**ABOUT THIS TASK:** Only the lines from the one with "Task: Click the info" through the end of the material are wanted, copied exactly and with the pictures left out.
◇ ◇ ◇
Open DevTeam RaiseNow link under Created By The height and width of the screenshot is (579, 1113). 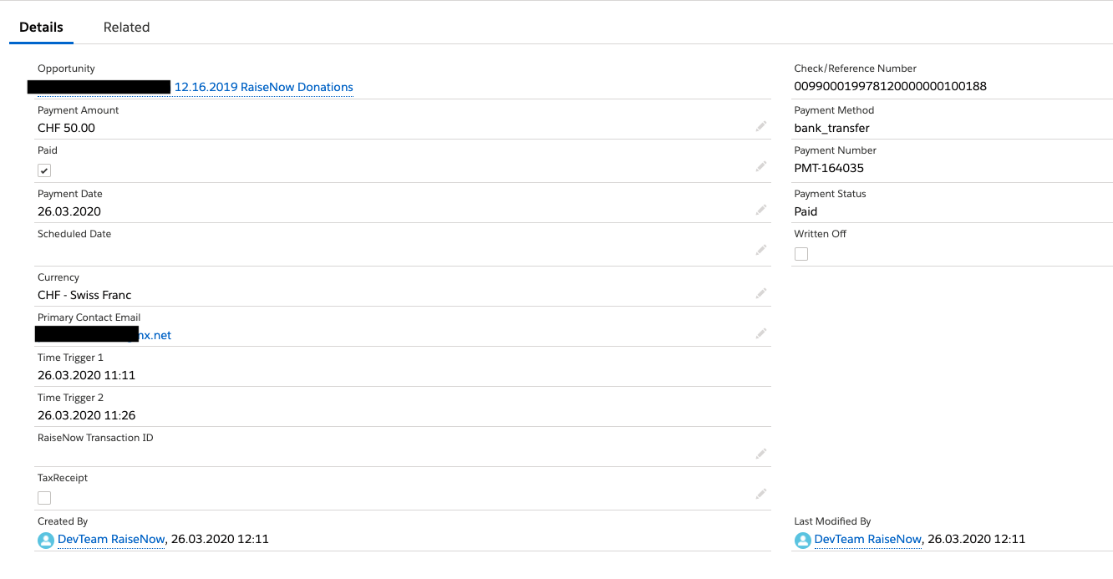click(111, 539)
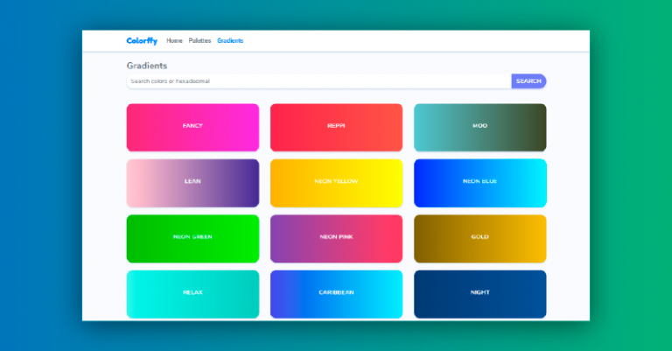Go to the Home page

point(174,41)
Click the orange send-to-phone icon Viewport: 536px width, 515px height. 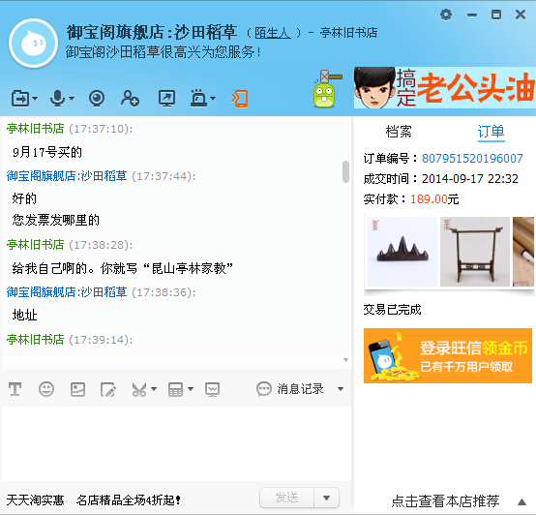pos(240,99)
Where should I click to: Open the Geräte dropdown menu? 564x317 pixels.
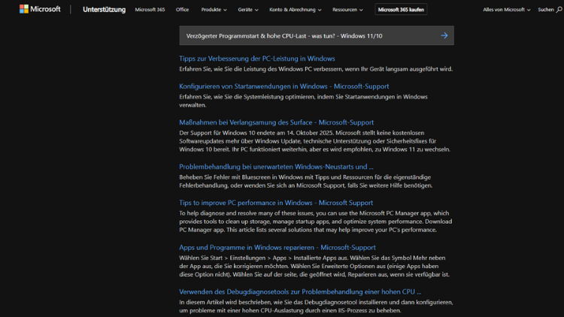coord(247,10)
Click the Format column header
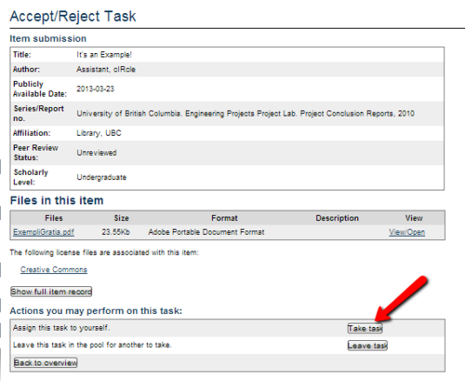The height and width of the screenshot is (381, 465). [224, 218]
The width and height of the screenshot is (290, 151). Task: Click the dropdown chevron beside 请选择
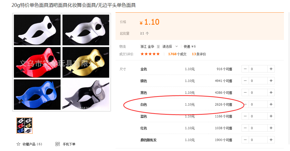point(176,46)
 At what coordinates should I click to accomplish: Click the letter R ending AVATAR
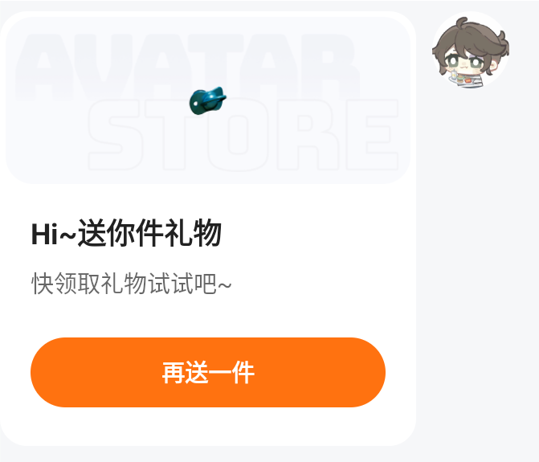tap(330, 67)
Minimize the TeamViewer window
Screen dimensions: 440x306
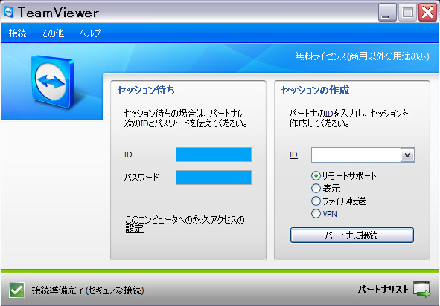click(x=387, y=13)
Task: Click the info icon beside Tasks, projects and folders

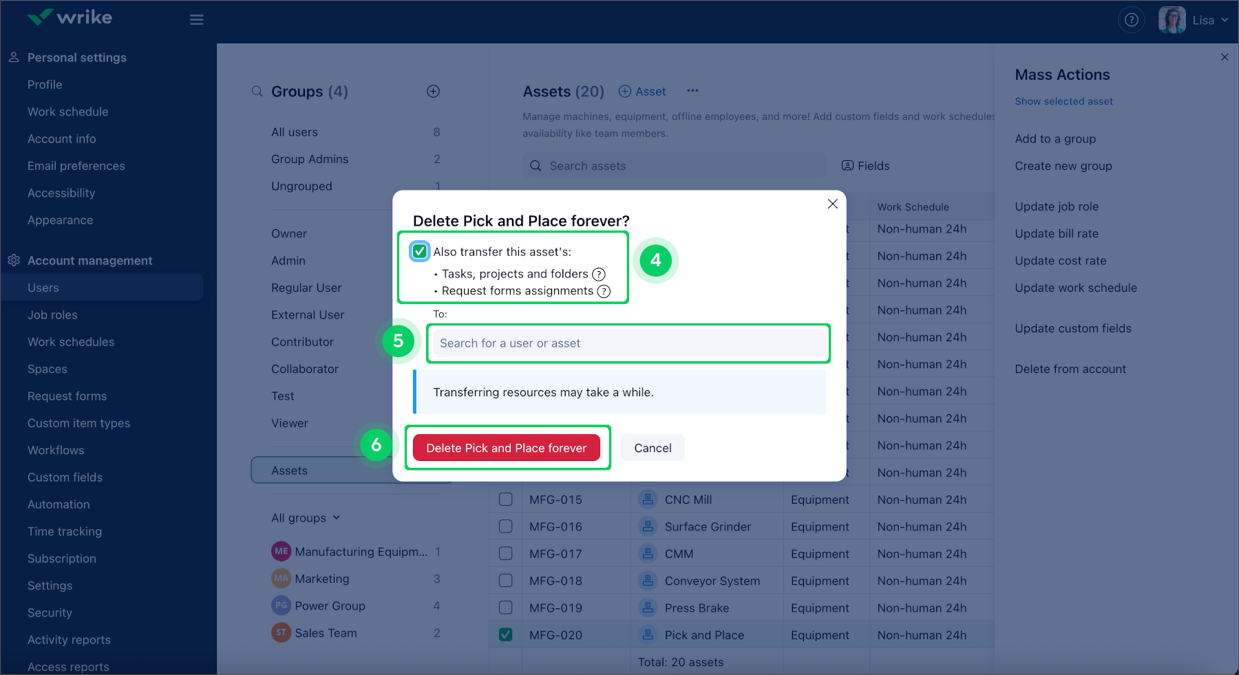Action: point(599,274)
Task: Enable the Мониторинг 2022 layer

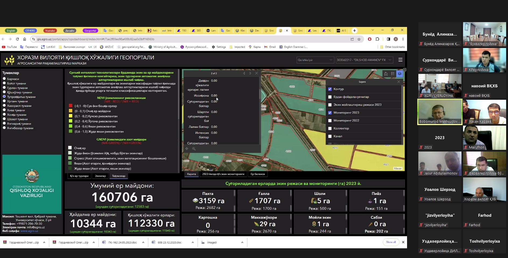Action: point(330,121)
◇ ◇ ◇
**EXERCISE SOLUTION:**
Task: Click the info icon beside Tasks, projects and folders

Action: point(599,274)
Task: Enable the Мониторинг 2022 layer

Action: point(330,121)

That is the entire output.